Figure 1 shows the difference in coverage profile of the M13mp18 genome when sequenced as ssDNA with the M13 forward sequencing primer, and the dsDNA sequenced with both the M13 forward and reverse sequencing primers (Figure 1, middle panel). The uneven coverage profile is due to the population of mapped reads (on each strand) having a distribution of read lengths, but most of the reads would start from approximately the same position on the genome. With PacBio sequencing at present there is a “dark-time” of several minutes prior to the start of movie acquisition, which is the time it takes from initiation of the sequencing reaction to alignment of the SMRT cell in the correct position. Although the priming sequence for a given strand is in the same position on each molecule, variation in the polymerization speed and longevity does account for some of the observed distribution.

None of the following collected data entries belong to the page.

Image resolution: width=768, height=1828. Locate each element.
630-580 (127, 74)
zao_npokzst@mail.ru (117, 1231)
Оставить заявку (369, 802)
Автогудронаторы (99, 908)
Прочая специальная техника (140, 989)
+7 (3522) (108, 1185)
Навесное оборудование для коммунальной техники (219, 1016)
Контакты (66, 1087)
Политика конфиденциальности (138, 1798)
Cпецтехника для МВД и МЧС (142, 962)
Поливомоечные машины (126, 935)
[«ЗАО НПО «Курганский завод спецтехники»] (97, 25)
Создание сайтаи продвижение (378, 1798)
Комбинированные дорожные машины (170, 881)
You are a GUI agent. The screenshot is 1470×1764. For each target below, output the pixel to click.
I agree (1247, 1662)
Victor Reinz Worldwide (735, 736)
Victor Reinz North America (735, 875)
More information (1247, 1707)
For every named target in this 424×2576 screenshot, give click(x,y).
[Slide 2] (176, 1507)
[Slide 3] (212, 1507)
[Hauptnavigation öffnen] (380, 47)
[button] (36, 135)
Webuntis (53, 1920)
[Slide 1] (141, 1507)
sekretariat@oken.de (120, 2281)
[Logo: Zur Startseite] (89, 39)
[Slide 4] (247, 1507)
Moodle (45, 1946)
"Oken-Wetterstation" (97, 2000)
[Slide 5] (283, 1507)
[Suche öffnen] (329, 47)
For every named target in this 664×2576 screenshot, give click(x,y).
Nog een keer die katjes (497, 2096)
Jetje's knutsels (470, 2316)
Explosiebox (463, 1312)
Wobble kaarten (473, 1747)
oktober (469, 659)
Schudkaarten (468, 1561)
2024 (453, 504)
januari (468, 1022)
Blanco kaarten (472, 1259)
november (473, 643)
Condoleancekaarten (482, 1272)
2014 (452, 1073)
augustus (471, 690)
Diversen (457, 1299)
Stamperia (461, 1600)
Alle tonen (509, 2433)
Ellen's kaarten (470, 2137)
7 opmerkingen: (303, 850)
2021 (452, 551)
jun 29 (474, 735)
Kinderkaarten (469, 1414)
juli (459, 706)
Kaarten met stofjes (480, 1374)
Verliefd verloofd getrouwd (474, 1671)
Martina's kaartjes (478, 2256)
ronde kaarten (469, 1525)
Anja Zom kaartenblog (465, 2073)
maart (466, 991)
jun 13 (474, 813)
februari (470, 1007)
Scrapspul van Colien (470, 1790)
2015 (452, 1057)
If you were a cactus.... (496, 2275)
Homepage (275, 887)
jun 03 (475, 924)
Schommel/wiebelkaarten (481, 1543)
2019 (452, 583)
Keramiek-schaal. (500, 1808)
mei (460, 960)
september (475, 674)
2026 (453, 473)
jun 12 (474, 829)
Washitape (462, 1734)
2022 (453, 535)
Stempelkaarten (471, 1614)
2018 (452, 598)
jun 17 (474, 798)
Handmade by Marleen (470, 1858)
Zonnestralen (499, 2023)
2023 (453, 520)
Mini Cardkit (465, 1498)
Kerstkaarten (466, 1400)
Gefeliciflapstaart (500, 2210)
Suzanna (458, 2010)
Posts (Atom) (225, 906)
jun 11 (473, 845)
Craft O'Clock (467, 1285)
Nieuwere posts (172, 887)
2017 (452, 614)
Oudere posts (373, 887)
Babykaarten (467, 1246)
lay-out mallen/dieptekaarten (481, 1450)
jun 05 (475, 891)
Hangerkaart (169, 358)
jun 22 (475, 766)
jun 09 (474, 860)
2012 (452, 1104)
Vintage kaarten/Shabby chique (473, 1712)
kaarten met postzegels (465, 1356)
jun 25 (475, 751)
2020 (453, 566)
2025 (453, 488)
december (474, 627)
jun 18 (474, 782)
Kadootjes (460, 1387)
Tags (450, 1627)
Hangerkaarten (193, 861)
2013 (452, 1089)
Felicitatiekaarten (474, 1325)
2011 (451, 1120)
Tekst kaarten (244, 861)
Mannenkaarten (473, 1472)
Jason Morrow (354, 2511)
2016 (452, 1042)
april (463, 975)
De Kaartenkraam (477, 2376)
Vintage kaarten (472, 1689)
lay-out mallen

Additionally, the SMRT pipe software might have difficulty in mapping some reads, especially those that extend beyond the end of the linear FASTA reference. The DNA molecules sequenced were circular, but the reference used is a single linear sequence. Therefore, a number of the reads generated in these runs will, in fact, extend beyond the artificially imposed boundaries of the reference file. Some of the longest reads will also span the entire circular genome, further complicating the automatic analysis. The SMRT analysis software is not designed to deal with reads of this nature; although the initial filtering of the data are unaffected, as it's based on read quality metrics only. None of the reads have PacBio adapters that signal the end of a DNA template fragment so the standard re-sequencing (mapping) protocol in SMRT portal possibly contributes to the uneven coverage profiles generated (mapping thresholds were a maximum of one hit per read, 30% maximum divergence, and minimum anchor size of 12). Some reads were longer than the entire genome as evidenced by the maximum read lengths in the SMRT Portal raw read-length histogram (i.e., any reads >7.2 kb). These very long reads could be observed using PacBio's SMRT view software by concatenating two M13mp18 references in tandem into a single FASTA file (Figure 2).